Come per magia il mio collo stamattina ha deciso di bloccarsi mentre facevo stretching, così io e Teo oggi formiamo la coppia “lo zoppo e la gobba” e a turno passiamo il tempo a lamentarci dei nostri malanni mentre carichiamo le moto. 
Buche a perdita d'occhio
Il ginocchio di Teo è molto dolorante e fa fatica ad appoggiare il piede. L’ideale per la guida in piedi! Partiamo verso le 10.00 con un bel tempo nonostante la pioggia fosse ricominciata ieri dopo il nostro arrivo. 
La strada era conciatissima per oltre 100 km, la pista era larga ma costellata di buchi alti e anch’essi larghi, così tanti che non potevi schivarli tutti, dovevi scegliere i ‘meno peggio’ su cui passare.

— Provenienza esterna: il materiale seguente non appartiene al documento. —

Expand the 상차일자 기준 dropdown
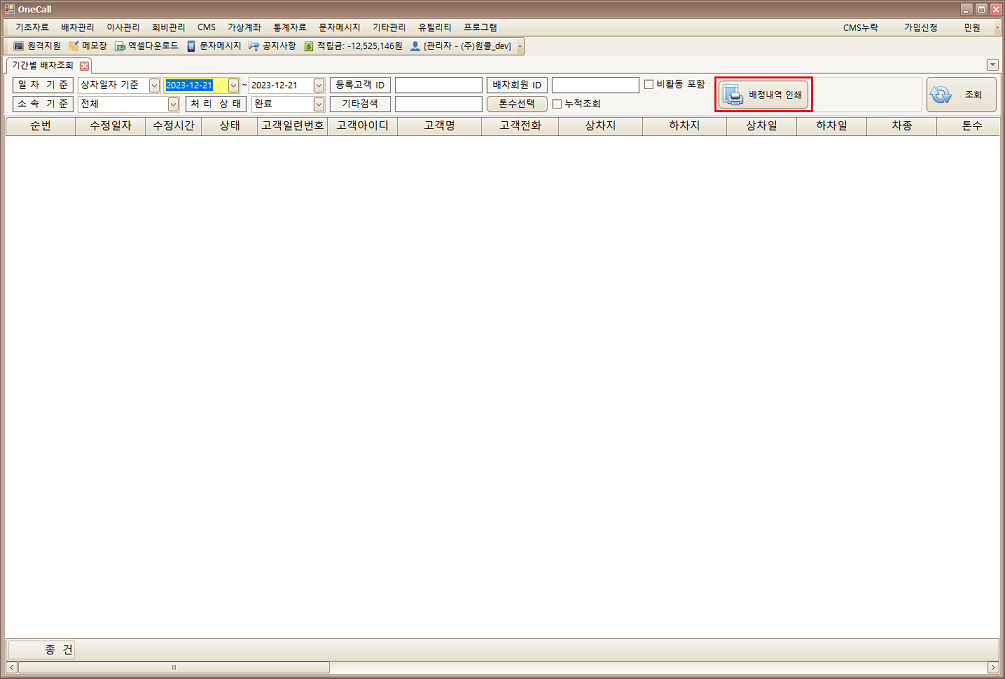This screenshot has height=679, width=1005. 154,85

I saltelli provocavano un dolore continuo per il mio collo e per il ginocchio di Teo. 


Fango e pozze
Sono anche riuscita a scivolare due volte, sicuramente perché a causa del male tenevo una postura rigida, una volta frenando sulla sabbia per prendere una deviazione e una volta sull’erba bagnata, fin un solco invisibile di una jeep su cui ho sbagliato a mettere le ruote.
In quest’ultima caduta ho spaccato i telaietti delle borse che già avevano sofferto alcune cadute sul fango in Kyrgyzstan. 
Abbiamo dunque legato le borse alla bella e meglio al telaio della moto e abbiamo proseguito. 

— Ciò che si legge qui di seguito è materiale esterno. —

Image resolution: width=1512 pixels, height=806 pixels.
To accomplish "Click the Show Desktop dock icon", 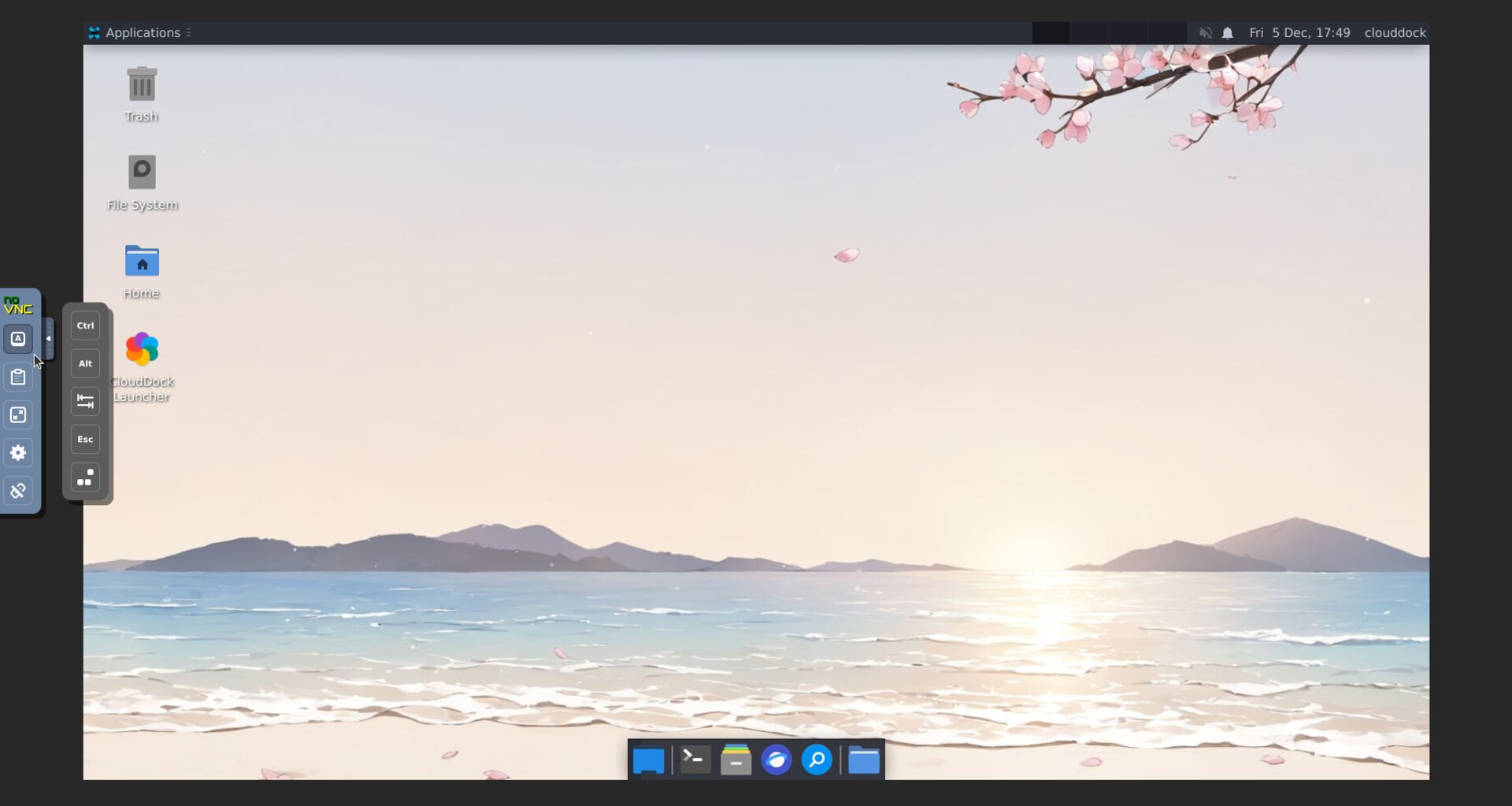I will pyautogui.click(x=648, y=760).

Nonostante gli acciacchi siamo riusciti a percorrere 200 km che, considerando erano tutti in fuoristrada, non è male, per uno zoppo e una gobba ovviamente!
Siamo giunti a Tosontsegel e trovato sulle mappe tale “Skyline Hotel”, dove per 30.000T ci hanno dato una doppia senza bagno né doccia, opzionali per una piccola aggiunta extra. Una ricognizione del luogo ci aveva confermato che fosse l’unico “albergo” e dato che non avevamo molto spirito di campeggiare si è preso quel che c’era.


Welcome to Tosontsegel

Giorno di viaggio 67

12/8/16

Una villeggiante attratta dalla mia moto pulita
Il programma della giornata era fare tutti i km che riuscivamo verso Ulaan Bator ma non immaginavamo di trovare tutto asfalto, e per giunta perfetto, dal paese in avanti. 
Abbiamo incrociato molti mongoli in vacanza, oltre che qualche turista con auto, facendoci intendere che ci trovavamo in una zona turistica, il motivo per cui forse mantenevano le strade belle.

Simboli shamanici lungo la strada
Abbiamo macinato un centinaio di km quando l’asfalto ha iniziato a stancarci e saremmo anche stati in anticipo coi tempi se fossimo arrivati ad Ulaan Bator in giornata. 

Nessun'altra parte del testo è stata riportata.